Afghan police enhance district-level logistics in Uruzgan
December 25, 2012
TARIN KOT, Afghanistan - Afghan police in Uruzgan province are making logistics a priority through a training program that commenced Dec. 22, 2012 at the provincial police headquarters.
"This program is designed to train Afghan police officers in the administrative tasks that accompany supply, maintenance and transportation," Chief Warrant Officer 3 Douglas Dombrowski, Uruzgan Police Headquarters Security Force Advisory Team logistics officer said.
The centerpiece of the program was Lt. Col. Mohammad Jan, the logistics officer for the Uruzgan Provincial Afghan Uniformed Police, who instructed six police officers in preparation for their upcoming district-level logistics positions.
Jan's formal training includes two months at the Kabul Regional Training Center, two logistics courses in Kandahar and three years as an instructor at the Kandahar Police Training Center. Based upon his own training experiences he chose several specific focus areas during the week-long logistics course.

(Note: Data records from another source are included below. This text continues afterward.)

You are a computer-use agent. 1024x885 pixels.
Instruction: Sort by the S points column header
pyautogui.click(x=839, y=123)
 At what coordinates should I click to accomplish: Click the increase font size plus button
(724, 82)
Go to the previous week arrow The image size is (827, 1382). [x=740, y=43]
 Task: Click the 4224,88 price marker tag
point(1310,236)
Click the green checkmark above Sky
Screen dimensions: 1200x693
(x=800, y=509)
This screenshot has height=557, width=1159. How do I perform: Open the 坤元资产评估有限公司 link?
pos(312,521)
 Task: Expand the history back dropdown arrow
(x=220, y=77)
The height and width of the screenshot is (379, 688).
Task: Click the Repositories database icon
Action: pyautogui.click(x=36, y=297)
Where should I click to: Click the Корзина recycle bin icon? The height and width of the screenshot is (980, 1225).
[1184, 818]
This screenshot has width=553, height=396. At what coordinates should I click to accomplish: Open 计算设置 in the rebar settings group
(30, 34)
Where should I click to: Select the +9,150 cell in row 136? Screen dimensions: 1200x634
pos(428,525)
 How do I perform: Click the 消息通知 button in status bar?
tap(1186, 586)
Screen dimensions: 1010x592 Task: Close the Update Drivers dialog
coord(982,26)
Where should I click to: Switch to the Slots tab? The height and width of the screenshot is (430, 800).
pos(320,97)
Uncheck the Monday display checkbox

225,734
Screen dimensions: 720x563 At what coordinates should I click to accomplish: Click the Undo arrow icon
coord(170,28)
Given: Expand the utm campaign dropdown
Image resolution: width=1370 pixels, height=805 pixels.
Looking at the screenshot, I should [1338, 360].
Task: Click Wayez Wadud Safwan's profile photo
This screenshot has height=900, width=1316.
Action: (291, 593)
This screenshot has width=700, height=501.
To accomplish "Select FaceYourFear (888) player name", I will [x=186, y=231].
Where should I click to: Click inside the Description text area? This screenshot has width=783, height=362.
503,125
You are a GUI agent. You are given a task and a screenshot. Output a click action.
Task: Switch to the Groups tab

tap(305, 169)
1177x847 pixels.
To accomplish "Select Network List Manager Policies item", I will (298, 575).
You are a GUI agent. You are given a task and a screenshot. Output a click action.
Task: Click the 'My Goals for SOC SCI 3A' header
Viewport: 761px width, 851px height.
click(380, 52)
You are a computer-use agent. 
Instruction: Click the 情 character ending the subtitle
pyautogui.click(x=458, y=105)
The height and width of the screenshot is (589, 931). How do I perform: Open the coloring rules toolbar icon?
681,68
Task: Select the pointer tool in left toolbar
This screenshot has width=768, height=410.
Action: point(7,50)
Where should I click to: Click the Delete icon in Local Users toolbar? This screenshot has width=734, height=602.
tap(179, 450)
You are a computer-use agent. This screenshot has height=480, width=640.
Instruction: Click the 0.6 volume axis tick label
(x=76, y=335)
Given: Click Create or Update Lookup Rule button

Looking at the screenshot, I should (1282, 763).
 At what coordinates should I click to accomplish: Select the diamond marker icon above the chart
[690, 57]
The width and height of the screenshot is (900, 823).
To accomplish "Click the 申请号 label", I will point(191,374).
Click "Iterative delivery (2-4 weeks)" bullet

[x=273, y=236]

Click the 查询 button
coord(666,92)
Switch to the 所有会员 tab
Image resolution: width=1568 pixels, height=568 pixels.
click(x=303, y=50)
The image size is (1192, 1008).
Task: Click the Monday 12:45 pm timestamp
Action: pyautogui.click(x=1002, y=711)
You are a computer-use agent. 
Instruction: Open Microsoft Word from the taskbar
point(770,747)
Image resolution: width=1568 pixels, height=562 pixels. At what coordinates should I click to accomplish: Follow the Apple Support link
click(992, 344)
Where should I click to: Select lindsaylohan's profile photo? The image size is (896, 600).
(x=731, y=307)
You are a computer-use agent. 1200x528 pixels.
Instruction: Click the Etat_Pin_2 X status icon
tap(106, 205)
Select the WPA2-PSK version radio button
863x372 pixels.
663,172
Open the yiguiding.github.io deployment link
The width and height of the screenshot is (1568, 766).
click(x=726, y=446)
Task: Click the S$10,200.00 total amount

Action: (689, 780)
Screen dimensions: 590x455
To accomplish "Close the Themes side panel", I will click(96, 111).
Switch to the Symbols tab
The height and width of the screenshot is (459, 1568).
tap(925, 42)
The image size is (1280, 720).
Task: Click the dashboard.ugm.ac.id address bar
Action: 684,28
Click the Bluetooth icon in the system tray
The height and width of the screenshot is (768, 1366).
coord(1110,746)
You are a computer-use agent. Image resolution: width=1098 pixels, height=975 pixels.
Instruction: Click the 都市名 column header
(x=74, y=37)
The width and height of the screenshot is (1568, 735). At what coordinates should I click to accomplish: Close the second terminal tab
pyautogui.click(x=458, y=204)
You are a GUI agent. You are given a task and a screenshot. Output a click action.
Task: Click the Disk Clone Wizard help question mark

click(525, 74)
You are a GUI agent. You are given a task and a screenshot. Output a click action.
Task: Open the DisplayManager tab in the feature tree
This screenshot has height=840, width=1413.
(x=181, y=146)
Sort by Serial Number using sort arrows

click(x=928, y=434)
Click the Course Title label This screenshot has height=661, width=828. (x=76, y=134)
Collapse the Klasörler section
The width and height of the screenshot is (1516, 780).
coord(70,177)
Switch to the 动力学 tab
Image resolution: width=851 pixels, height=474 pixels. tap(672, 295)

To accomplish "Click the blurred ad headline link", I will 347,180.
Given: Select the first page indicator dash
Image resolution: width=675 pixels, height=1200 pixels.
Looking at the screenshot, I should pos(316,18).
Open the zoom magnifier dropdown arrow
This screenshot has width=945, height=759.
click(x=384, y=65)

"The areas that are most important for logistics officers are filling out Ministry of Interior Form 14 [supply request forms], tracking reports, equipment resupply, as well as distributing and the proper storage of supplies," Jan said. "It is very beneficial and essential that the police receive this training so they can solve the district level logistic problems."
The six AUP trainees were selected from various positions in the PHQ to be sent to work at the district headquarters. One officer, 2nd Lt. Fazil Rabi is retraining from human resources to logistics.
"I really enjoyed this training, because I will soon be posted to another district," Rabi said.
To assist the police, the Uruzgan Police Headquarters SFAT from the Texas Army National Guard was on hand during the Afghan Uniformed Police-led logistics training.
Dombrowski, who regularly mentors Jan, continues to encourage the development of the AUP logistics systems. He gave minimal input as needed and monitored the AUP training.
"Mohammad Jan is very qualified-he is doing all the teaching," Dombrowski said. "My job is just to coach and put him in the right direction. We see some room for improvement from this training, but overall he is very knowledgeable and the police are getting good training."
Jan currently performs logistic duties for the districts in addition to his regular duties at the provincial police headquarters. Dombrowski said students of this class will make Jan's job significantly easier, as the districts will soon be capable of requesting their own supplies and equipment.
According to Jan, challenges still exist in route security to some locations, but most of the districts don't have resupply issues. He also discussed taking advantage of the coalition's expertise.
"We still have one year left with the coalition advisers and during that time we will conduct a lot of training so we can have more professional officers," Jan said.
"Logistics is the backbone to any military or police organization," Dombrowski said. "The AUP will build their self sufficiency with the experience and professionalism of police officers like Jan."